Faraz Hach, SFU Computing Science PhD student, and one of the two lead authors of the award-winning paper.

Computing Science

Molecular study of cancer cells leads to award

July 16, 2012

A paper co-authored by an SFU Computing Science PhD student and recent SFU grad won the outstanding student paper award at the 20th Annual International Conference on Intelligent Systems for Molecular Biology (ISMB).

The paper “Dissect: Detection and Characterization of Novel Structural Alterations in Transcribed Sequences,” was presented by Deniz Yorukoglu, who completed his MSc at SFU’s Lab for Computational Biology in 2011, and is now working on his PhD at MIT. Yorukoglu and Faraz Hach, an SFU Computing Science PhD student, are the joint lead authors of the paper; Cenk Sahinalp, SFU Computing Science professor and director of the SFU Lab for Computational Biology, directed the research.
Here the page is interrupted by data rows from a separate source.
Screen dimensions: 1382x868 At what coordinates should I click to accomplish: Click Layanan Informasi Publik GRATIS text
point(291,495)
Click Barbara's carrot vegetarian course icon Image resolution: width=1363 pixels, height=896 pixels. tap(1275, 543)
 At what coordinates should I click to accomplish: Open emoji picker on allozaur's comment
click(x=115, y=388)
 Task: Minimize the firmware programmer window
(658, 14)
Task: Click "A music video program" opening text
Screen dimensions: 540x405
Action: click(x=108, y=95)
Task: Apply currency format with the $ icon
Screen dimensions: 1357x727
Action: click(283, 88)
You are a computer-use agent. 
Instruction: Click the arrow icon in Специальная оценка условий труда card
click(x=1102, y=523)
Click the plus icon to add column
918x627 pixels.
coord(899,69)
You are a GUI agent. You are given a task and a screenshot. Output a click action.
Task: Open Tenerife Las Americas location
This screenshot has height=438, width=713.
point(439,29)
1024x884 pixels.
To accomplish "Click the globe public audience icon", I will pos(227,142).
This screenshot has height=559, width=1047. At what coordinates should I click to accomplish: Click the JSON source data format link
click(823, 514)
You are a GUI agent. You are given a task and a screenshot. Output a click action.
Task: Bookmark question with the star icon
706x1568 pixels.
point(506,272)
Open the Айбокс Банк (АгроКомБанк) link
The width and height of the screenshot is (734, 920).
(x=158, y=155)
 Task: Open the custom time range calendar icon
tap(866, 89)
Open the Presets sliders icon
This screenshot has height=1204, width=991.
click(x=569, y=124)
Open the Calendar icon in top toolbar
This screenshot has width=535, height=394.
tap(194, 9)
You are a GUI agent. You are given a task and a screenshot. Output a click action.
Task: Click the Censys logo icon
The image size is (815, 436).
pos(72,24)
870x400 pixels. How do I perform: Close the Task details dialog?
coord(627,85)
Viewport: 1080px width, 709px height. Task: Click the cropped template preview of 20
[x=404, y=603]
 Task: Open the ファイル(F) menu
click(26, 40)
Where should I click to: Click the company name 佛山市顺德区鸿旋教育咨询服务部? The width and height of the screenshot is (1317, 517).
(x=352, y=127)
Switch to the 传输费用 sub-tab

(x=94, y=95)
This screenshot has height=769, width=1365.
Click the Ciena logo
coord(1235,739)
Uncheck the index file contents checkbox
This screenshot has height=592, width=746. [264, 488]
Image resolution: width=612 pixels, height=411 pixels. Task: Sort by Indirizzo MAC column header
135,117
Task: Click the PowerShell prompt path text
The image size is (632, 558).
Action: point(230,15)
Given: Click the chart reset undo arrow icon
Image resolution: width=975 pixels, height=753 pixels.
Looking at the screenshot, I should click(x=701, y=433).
The study involved developed a computational tool to see if the RNA strings in cancer cells reflect a common pattern of aberrations from those of non-cancerous cells. The RNA in normal cells of a given tissue type will be roughly the same from individual to individual; in cancer cells, the RNA strings are majorly altered—pieces may be removed, inverted, or duplicated. The discovery of a common pattern of RNA aberrations among multiple samples of cancer cells could lead to a valuable diagnostic tool.

“This study is the first time people have looked at these aberrations in RNA in cancer samples,” explains Sahinalp. “This research is moving the diagnostic process to the molecular level.”

Inanc Birol of the BC Genome Science Centre provided the assembly tool for the research; Colin Collins of the Vancouver Prostate Centre provided the cell samples. Lucas Swanson, an SFU MSc student based in the BC Genome Science Centre, assembled the samples, which Yorukoglu and Hach then analysed in order to develop the computational tool. Birol, Colins and Swanson are listed as additional authors on the paper. 

This research was conducted on cells from one prostate cancer patient; the next step, which is already underway in Sahinalp’s lab, is to test the process on the cells from ten different patients.

The ISBM conference is the annual meeting of the International Society of Computational Biology, held this year from July 15 to 17 in Long Beach, California. The conference attracted 1500-2000 attendants; hundreds of papers were submitted, with only 35 selected for presentation. Yorukoglu and Hach’s paper won the Ian Lawson Van Toch Memorial Award for Outstanding Student Paper.